Most of the growth of the Islamic funds and wealth management industry stems from the fact that global fund and asset managers increasingly notice the potential of this sector of the Islamic finance industry. Since it is now also accessible to institutional investors, as well as non-Muslim investors – from affluent persons to high-net-worth individuals to family offices –, they began using it as a new way to diversify investments or to put surplus funds into “alternative” investment variants.
“The industry now forms as part of the emerging development in the wealth and management industry, a result of the growing interest from large and established fund managers tapping into this window of opportunities,” the report stated.
In terms of types of Islamic funds and invested assets, money market funds are leading as per AuM by 38,6%, followed by equity funds, commodity funds, bonds, real estate, mixed assets, and, to a very small extent of just 0.2%, alternative investments.

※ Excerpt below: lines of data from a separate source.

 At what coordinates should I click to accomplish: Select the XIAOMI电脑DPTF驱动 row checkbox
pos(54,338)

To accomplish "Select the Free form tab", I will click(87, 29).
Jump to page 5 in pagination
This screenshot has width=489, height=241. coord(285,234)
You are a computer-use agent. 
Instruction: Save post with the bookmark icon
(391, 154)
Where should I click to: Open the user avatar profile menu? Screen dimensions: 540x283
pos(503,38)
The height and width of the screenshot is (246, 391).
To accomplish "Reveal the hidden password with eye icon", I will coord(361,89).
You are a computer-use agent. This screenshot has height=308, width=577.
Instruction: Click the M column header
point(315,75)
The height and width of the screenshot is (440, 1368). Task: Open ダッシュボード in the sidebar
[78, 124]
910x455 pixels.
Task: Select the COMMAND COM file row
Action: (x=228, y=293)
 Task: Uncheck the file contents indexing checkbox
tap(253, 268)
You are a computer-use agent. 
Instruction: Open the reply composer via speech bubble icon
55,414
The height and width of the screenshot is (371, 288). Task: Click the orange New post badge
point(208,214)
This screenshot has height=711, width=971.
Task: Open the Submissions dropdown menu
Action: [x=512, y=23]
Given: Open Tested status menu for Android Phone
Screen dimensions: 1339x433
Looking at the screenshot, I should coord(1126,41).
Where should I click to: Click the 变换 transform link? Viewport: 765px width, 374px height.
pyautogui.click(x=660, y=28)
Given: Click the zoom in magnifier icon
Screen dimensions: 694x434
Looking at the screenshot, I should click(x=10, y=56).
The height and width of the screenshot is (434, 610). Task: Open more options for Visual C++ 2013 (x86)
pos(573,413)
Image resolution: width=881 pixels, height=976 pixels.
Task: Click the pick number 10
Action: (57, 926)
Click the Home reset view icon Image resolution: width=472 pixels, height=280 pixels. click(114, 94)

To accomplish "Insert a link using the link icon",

Consultancy PwC in a market report praised the Islamic fund and asset management industry as a “whole new world of investment,” noting that number of structural and behavioural changes are currently happening in Islamic countries, driving the growth of the sector which “will now go from strength to strength” as many asset management firms are currently “seizing up the opportunities.” Those opportunities are arising from the fact that – owing to the low oil price and the unclear future demand as the global energy sector is undergoing fundamental changes away from hydrocarbons –many affluent younger Muslims turned to the habit of saving for later life and with it, their investment preferences are expanding. Adding to that, with Gulf countries beginning to build up pension and healthcare funds for their citizens, they are expected to lift the Islamic funds industry to a higher level.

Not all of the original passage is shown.